INSTRUCTIONS FOR THE TASK:
Your answer should consist of every line in the records that holds "Small".

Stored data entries
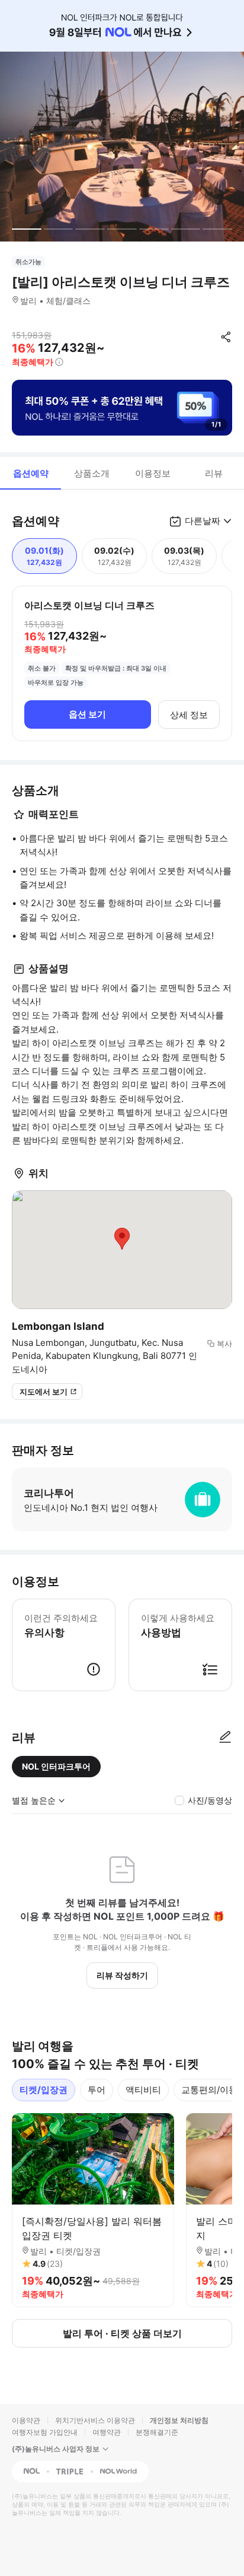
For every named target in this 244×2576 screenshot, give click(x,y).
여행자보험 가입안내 (45, 2432)
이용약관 (26, 2420)
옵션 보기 (87, 714)
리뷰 (214, 473)
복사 (224, 1343)
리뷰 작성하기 (122, 1975)
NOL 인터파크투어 (56, 1766)
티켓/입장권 (44, 2089)
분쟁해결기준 (157, 2432)
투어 (96, 2089)
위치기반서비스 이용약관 (95, 2420)
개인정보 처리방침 (179, 2420)
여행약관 (106, 2432)
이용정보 (153, 473)
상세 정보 (189, 714)
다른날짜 (202, 520)
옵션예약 (31, 473)
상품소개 (92, 473)
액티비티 (143, 2089)
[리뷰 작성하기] (225, 1737)
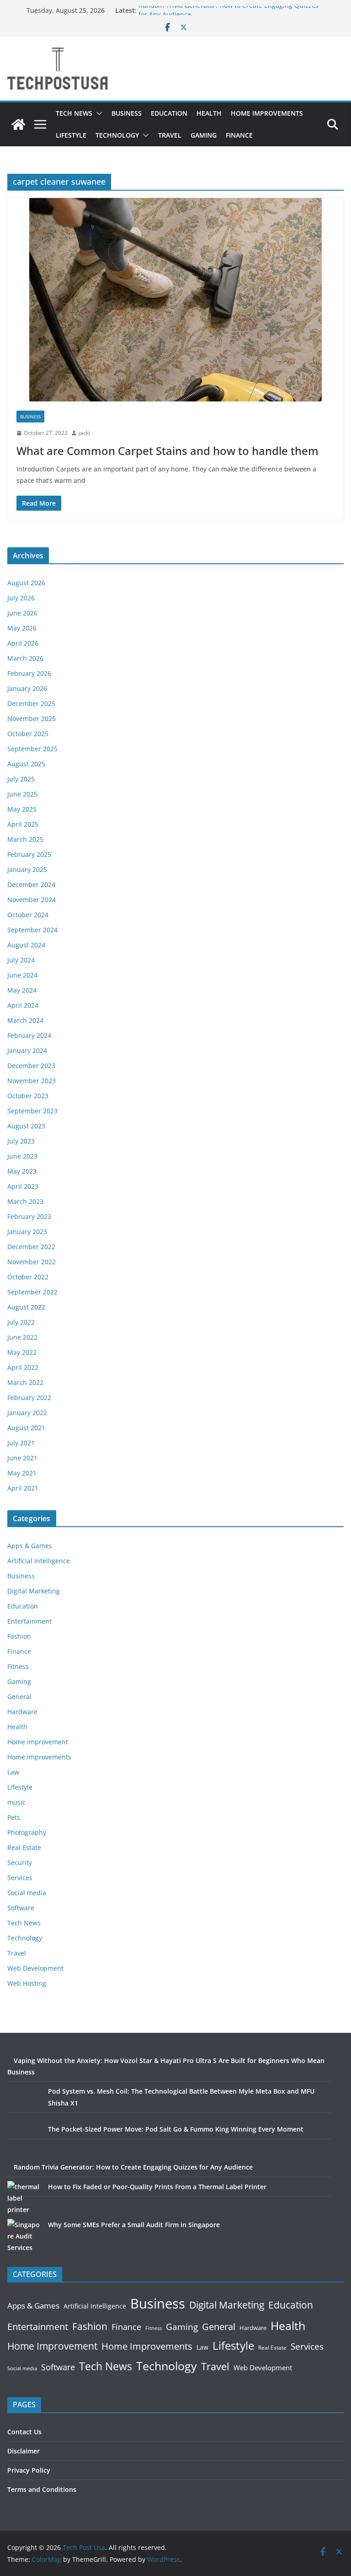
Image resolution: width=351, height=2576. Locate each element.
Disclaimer (23, 2451)
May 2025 (22, 809)
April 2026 (22, 643)
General (19, 1696)
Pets (13, 1817)
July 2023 (21, 1141)
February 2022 (29, 1397)
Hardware (22, 1711)
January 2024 (27, 1050)
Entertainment (29, 1621)
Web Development (35, 1968)
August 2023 (26, 1126)
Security (19, 1862)
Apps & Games (29, 1545)
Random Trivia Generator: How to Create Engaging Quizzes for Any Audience (133, 2167)
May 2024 (22, 990)
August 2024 (26, 945)
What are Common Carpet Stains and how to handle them (167, 450)
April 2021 (22, 1488)
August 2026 (26, 582)
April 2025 (22, 824)
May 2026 (22, 628)
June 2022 (22, 1337)
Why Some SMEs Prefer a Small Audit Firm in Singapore (134, 2224)
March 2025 (25, 839)
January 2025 (27, 869)
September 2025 (32, 748)
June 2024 (22, 975)
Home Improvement (37, 1741)
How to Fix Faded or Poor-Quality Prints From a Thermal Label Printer (157, 2186)
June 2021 (22, 1458)
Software (20, 1907)
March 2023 (25, 1201)
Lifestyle (71, 135)
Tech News (74, 113)
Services (19, 1877)
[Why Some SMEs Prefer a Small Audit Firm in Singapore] (24, 2236)
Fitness (18, 1666)
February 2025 (29, 854)
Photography (26, 1832)
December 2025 (31, 703)
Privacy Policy (28, 2470)
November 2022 (31, 1261)
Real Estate (24, 1847)
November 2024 (31, 899)
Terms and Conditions (41, 2489)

COMPLETED TASK:
Why Some SMEs Prefer a Small Audit Firm in Singapore (134, 2224)
[Why Some SMEs Prefer a Small Audit Firm in Singapore] (24, 2236)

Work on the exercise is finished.